Six months ended 30 September
2021 2020
€m €m
Sales of goods and services to associates 10 7
Purchase of goods and services from associates 4 3
Sales of goods and services to joint ventures 103 100
Purchase of goods and services from joint ventures 132 90
Interest income receivable from joint ventures(1) 26 29
Interest expense payable to joint ventures(2) 26 29
30 September 31 March
2021 2021
€m €m
Trade balances owed:
from associates 9 3
to associates 4 5
from joint ventures 99 88
to joint ventures 30 31
Other balances owed from associates - 56
Other balances owed from joint ventures(1) 997 955
Other balances owed to joint ventures(2) 1,484 1,575
Notes:
1. Amounts arise primarily through VodafoneZiggo, TPG Telecom Limited and
INWIT S.p.A. Interest is charged in line with market rates.
2. Amounts are primarily in relation to leases of tower space from INWIT
S.p.A.
In the six months ended 30 September 2021 the Group made contributions to
defined benefit pension schemes of €12 million (2020: €99 million).

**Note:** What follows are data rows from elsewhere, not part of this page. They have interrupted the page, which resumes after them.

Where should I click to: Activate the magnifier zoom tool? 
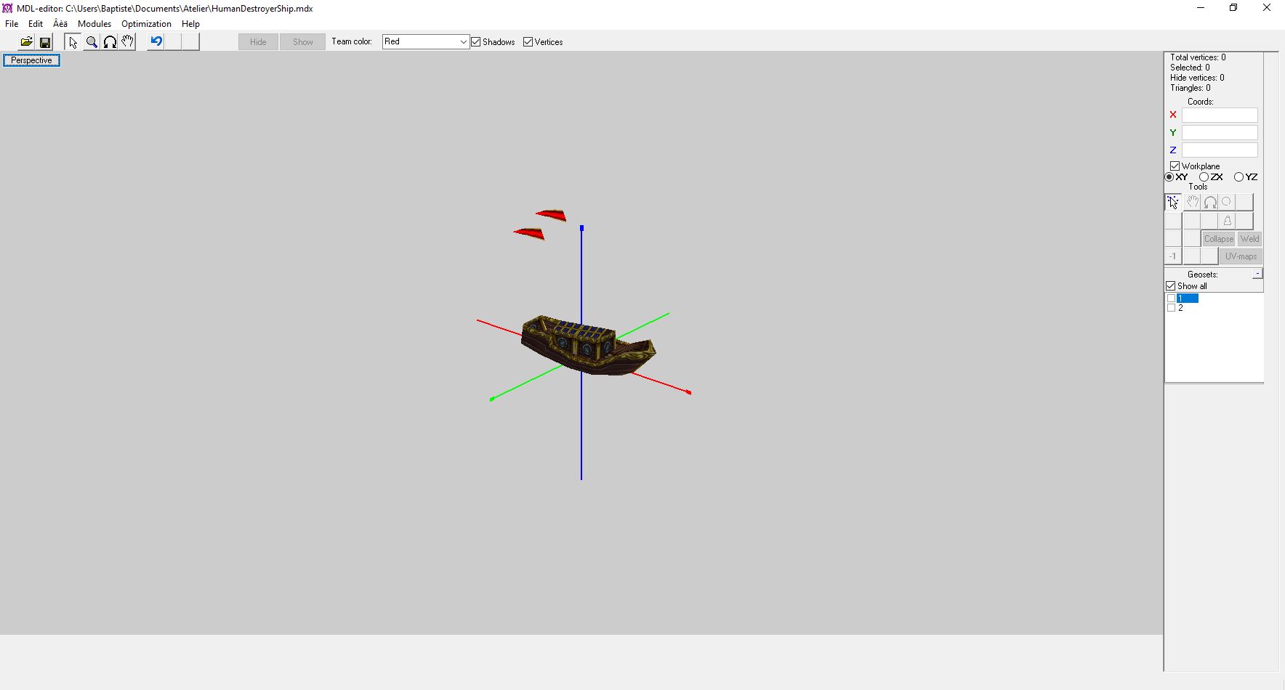pyautogui.click(x=92, y=42)
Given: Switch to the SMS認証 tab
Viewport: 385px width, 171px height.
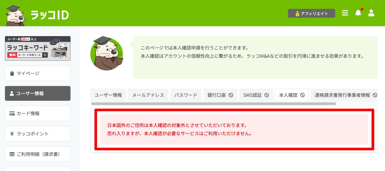Looking at the screenshot, I should pos(256,95).
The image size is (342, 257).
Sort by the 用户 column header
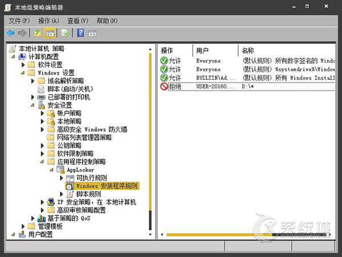click(x=203, y=51)
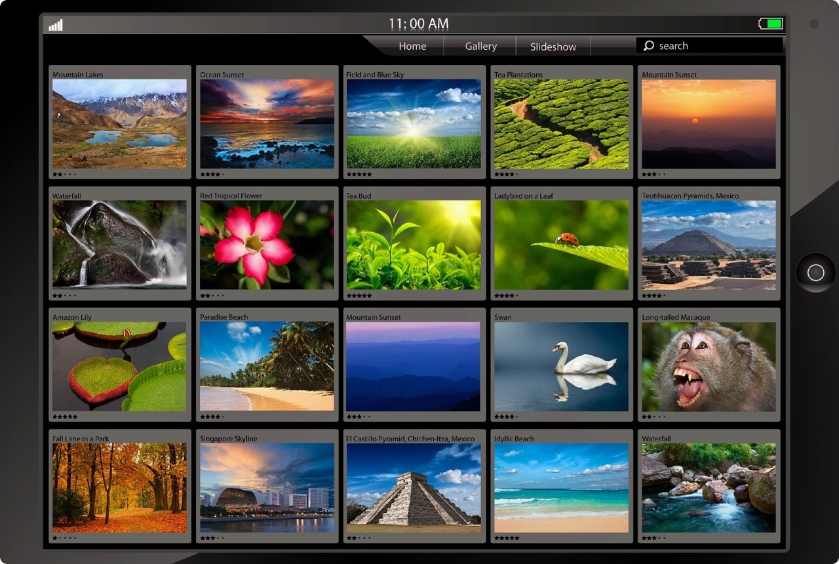The image size is (839, 564).
Task: Select the Singapore Skyline thumbnail
Action: [x=267, y=487]
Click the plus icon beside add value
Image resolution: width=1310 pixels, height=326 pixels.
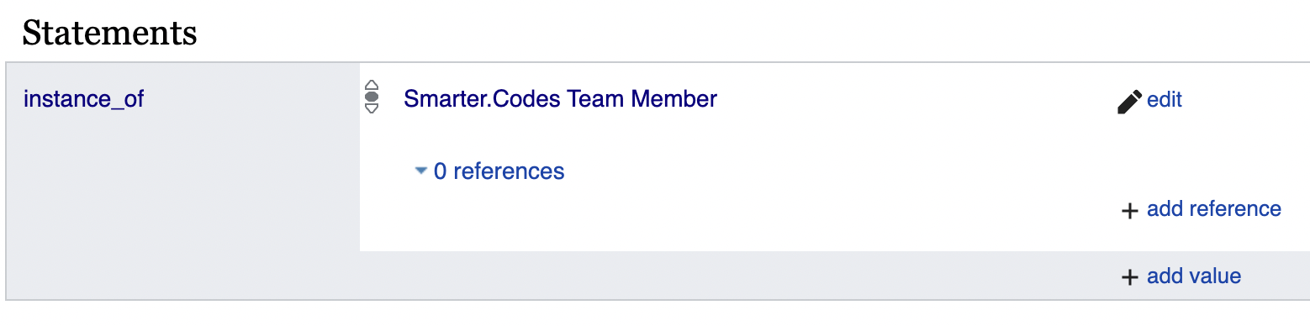[1130, 277]
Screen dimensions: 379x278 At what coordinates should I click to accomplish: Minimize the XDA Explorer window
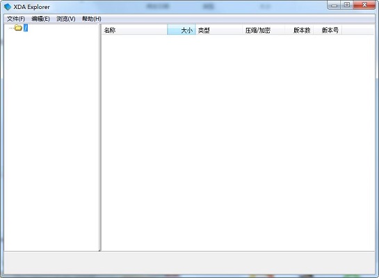[334, 5]
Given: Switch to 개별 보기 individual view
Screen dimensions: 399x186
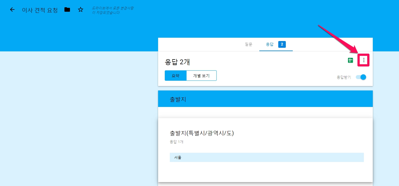Looking at the screenshot, I should 201,76.
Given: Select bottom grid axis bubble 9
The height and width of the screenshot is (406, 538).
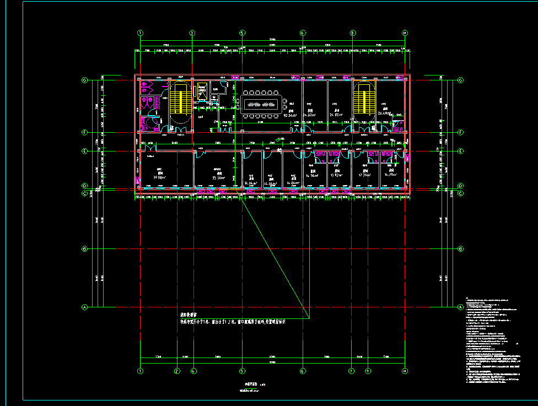Looking at the screenshot, I should 367,371.
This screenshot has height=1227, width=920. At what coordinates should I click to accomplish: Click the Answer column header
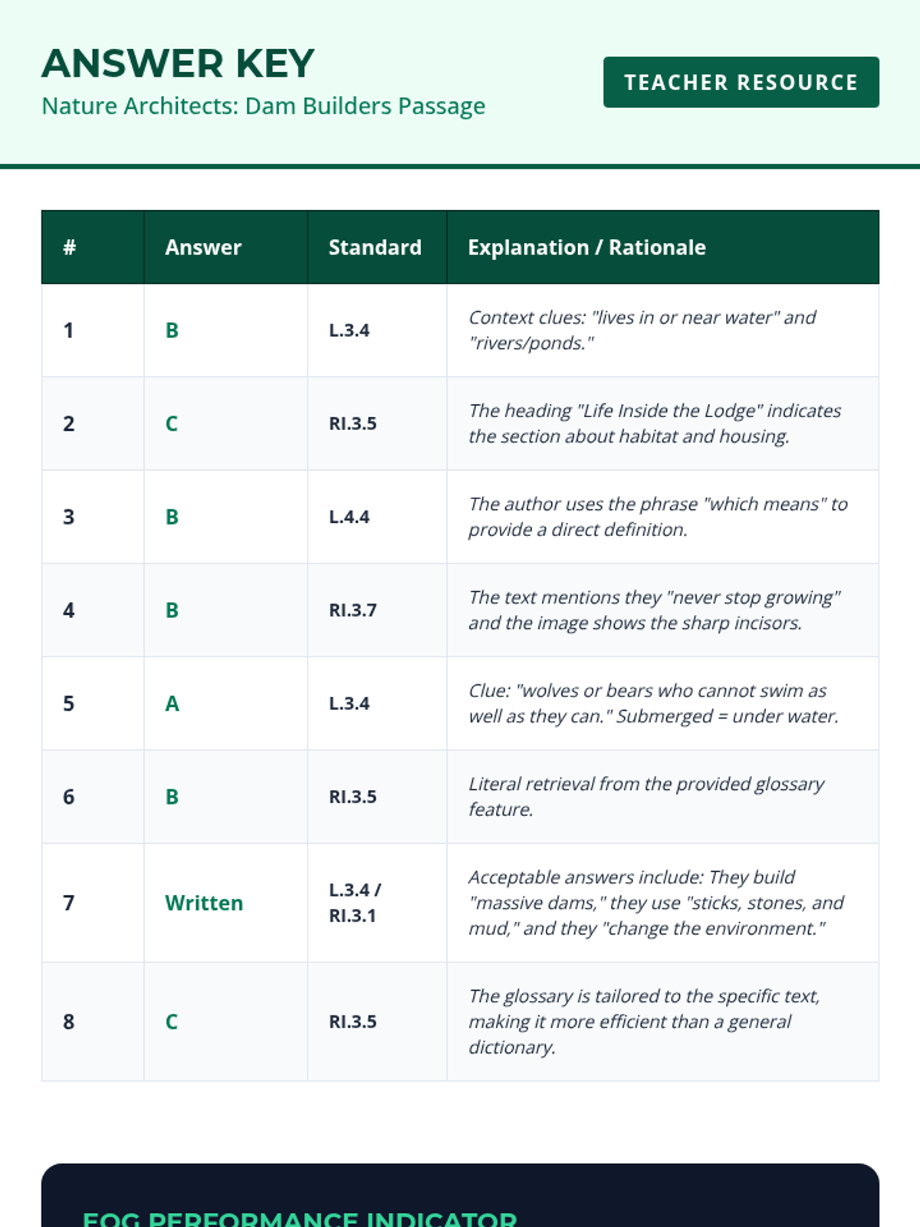[x=203, y=247]
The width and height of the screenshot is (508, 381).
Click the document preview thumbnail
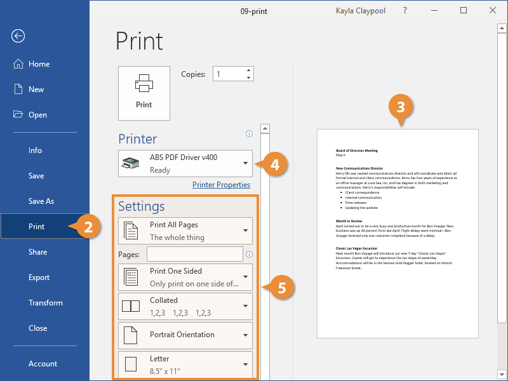point(398,233)
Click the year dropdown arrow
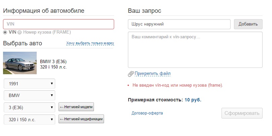The image size is (272, 136). pyautogui.click(x=52, y=84)
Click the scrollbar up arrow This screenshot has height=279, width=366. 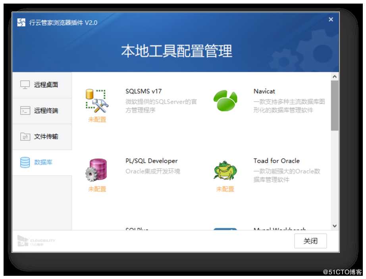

Dividends of €1.1 million were paid to Board and Executive Committee members
(2020: €1.0 million).
Dividends received from associates and joint ventures are disclosed in the
consolidated statement of cash flows.
11 Contingent liabilities and legal proceedings
Note 29 "Contingent liabilities and legal proceedings" to the consolidated
financial statements of Vodafone Group Plc for the year ended 31 March 2021
sets forth the Group's commitments, contingent liabilities and legal
proceedings as of 31 March 2021. There have been no material changes to the
Group's commitments, contingent liabilities or legal proceedings during the
period covered by this report, except as disclosed below.
Vodafone Idea
As part of the agreement to merge Vodafone India and Idea Cellular in 2017,
the parties agreed a mechanism for payments between the Group and Vodafone
Idea Limited ('VIL') pursuant to the difference between the crystallisation of
certain identified contingent liabilities in relation to legal, regulatory,
tax and other matters, and refunds relating to Vodafone India and Idea
Cellular. Cash payments or cash receipts relating to these matters must have
been made or received by VIL before any amount becomes due from or owed to the
Group. Any future payments by the Group to VIL as a result of this agreement
would only be made after satisfaction of this and other contractual
conditions.
The Group's potential exposure under this mechanism is now capped at INR 64
billion (€743 million) following payments made under this mechanism from
Vodafone to VIL, in the year ended 31 March 2021, totalling INR 19 billion
(€235 million).
On 15 September 2021, the Government of India announced a relief package and a
series of reforms for the telecom sector including a four-year moratorium on
spectrum and AGR payments designed to improve the liquidity and financial
health of the telecom sector. VIL also requires additional liquidity support
from its lenders and intends to raise additional equity capital.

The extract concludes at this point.